“The bottom line is, having the government shut down is not an option,” says congresscritter Russ Carnahan (D-MO).
I beg to differ. It most certainly is an option, probably the best among those available to us. It’s also one that falls well inside the parameters within which the government in question was allegedly established: The right of the people to alter or abolish any form of government, even one that provides Russ Carnahan with a comfy sinecure, is a primary claim around which the Declaration of Independence was centered.
Unfortunately, the stakes in the game Carnahan is playing at the moment aren’t “keep the government running” or “shut it down,” but rather “have the government borrow more money” or “have the government live within its extremely ample means.” He was speaking to the US House’s passage on Wednesday of legislation to raise the US government’s “debt ceiling” from $12.1 trillion to $12.4 trillion.
As you may have noticed, I don’t normally use this column for the purpose of urging readers to contact “their” representatives. The Center for a Stateless Society isn’t a lobbying group or a PAC. Our purpose is not to affect policy, but to educate the public about the case against the state per se.
So, when I share the following letter to “my” politicians with you, please understand that I am not urging you to go and do likewise. I’m just sharing it with you as an introduction to a point I’d like to make. This is the version I sent to US Senator Claire McCaskill (D-MO). Identical (except for the names) versions went to US Senator Kit Bond (R-MO) and US Representative Lacy Clay (D-MO):
Dear Senator McCaskill,
I notice that the US House yesterday approved a $290 billion increase in the government’s “debt ceiling,” raising it from $12.1 trillion to $12.4 trillion.
Presumably the Senate will take up similar legislation in the near future.
I am not writing to yourself, Senator Bond and Representative Clay in order to urge any particular vote or action on the matter, but rather just to inform you that I’m not responsible for, nor do I intend to pay off, your debts.
I’ll be publishing this letter in one or more public spaces so that your creditors will be aware of this fact. If they’re going to loan money to the three of you and your 532 colleagues in the House and Senate, they may want to run credit checks first. Just so long as we’re crystal clear on the fact that I won’t be co-signing for you, the rest is between you and them.
Thomas L. Knapp
Carnahan’s claim of the “non-optionality” of taking away his toys, and of an assumed power to borrow money in your name and mine, is a risible echo of King George III’s claim versus Britain’s colonies in America, to which Thomas Paine aptly responded in “The Crisis No. 1”: “Britain, with an army to enforce her tyranny, has declared that she has a right (not only to tax) but ‘to bind us in all cases whatsoever,’ and if being bound in that manner, is not slavery, then is there not such a thing as slavery upon earth.”

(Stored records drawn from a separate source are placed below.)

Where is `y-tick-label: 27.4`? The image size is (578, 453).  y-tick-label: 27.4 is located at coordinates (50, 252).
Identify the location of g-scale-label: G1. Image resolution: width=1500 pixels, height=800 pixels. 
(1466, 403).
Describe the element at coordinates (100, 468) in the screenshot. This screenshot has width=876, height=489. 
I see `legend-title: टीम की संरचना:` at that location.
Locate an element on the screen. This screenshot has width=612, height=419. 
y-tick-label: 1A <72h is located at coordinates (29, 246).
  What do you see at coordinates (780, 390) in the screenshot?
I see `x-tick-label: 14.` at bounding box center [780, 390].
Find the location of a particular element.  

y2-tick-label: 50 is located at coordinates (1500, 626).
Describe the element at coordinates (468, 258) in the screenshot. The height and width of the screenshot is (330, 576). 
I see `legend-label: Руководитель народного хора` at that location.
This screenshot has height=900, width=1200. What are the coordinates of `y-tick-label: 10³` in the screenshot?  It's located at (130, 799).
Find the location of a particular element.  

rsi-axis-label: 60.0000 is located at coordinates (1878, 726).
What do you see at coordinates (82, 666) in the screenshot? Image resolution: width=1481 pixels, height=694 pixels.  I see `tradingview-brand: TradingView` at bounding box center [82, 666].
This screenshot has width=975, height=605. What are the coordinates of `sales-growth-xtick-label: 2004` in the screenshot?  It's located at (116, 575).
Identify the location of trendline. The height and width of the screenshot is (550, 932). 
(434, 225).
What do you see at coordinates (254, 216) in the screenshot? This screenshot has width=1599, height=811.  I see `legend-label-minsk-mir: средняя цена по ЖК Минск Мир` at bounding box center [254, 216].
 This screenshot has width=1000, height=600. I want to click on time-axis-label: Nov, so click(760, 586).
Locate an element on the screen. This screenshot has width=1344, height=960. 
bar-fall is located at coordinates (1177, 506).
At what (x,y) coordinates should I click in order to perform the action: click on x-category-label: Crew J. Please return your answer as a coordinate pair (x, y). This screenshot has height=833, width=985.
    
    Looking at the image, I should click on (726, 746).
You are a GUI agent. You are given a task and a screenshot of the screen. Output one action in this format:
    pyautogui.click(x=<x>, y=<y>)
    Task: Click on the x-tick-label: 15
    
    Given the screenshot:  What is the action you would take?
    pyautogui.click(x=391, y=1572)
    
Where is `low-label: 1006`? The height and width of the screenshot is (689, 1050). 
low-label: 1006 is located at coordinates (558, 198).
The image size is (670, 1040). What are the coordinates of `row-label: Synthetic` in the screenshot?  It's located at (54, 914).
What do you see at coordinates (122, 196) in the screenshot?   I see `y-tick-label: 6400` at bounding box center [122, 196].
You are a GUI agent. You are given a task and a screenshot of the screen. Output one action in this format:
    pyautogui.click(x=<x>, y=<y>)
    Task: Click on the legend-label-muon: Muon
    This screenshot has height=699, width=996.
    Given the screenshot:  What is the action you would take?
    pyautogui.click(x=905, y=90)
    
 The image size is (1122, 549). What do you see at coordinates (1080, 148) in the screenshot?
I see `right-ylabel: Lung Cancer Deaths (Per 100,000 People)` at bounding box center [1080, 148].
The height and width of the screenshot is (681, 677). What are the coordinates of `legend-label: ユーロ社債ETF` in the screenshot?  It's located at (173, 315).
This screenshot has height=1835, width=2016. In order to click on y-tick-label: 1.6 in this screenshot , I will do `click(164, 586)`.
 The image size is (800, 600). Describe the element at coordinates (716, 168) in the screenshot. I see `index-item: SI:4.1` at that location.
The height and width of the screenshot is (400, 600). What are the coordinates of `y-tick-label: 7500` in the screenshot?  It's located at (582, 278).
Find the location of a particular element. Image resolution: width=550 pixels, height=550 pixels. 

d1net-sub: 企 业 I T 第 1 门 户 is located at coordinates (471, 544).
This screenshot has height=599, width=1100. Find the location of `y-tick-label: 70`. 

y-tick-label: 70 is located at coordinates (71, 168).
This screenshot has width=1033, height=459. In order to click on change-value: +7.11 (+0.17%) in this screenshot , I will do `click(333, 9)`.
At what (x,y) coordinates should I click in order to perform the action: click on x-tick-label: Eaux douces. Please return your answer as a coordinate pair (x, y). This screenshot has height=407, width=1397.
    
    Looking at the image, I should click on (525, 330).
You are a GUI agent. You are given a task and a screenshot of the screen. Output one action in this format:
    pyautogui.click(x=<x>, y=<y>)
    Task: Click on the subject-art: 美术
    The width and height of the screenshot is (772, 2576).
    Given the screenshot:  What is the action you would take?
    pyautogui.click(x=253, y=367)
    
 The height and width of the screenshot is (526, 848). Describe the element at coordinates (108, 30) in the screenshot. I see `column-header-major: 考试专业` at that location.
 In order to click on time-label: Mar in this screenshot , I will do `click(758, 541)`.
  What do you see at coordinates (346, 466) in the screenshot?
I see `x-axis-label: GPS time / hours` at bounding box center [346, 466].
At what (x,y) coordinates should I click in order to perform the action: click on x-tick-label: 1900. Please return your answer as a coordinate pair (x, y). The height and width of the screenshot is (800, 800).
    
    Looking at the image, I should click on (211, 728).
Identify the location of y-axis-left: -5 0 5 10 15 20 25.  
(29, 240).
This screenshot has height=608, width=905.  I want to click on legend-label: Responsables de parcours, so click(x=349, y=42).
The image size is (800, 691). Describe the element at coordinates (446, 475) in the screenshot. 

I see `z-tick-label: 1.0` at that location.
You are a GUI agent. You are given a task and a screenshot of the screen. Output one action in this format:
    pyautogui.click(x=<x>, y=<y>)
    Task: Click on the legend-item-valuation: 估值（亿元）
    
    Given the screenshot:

George III learned the hard way that “his colonists” were possessed of more options than he had previously believed. Is Russ Carnahan aware that the descendants of those colonists are possessed of the same options … and then some?
The founding fathers were ahead of their time, and not only in a good way. When they brewed up their hot cup of successful revolution, Bastiat and Molinari hadn’t yet disproved the necessity and utility of the state. Paine, Jefferson, et. al. were thus constrained to feeling their way toward mere “better government,” not yet apprehending the possibility of Thoreau’s “best government” (“that which governs not at all”). Jefferson began to grapple with the idea later in life, but anarchism didn’t come into its own until later.
Those were the late 18th and early 19th centuries. We don’t suffer the same handicaps — or have the same excuses — that the founders did. We understand (or should understand) that Russ Carnahan’s power, and the power of his co-conspirators, is a function not of Jefferson’s mythical “consent of the governed,” but of politicians’ ability to hoax us into believing that we need them. And we should understand by now that we don’t.
Let’s keep all our options, even the ones Russ Carnahan can’t bring himself to admit the existence of, on the table.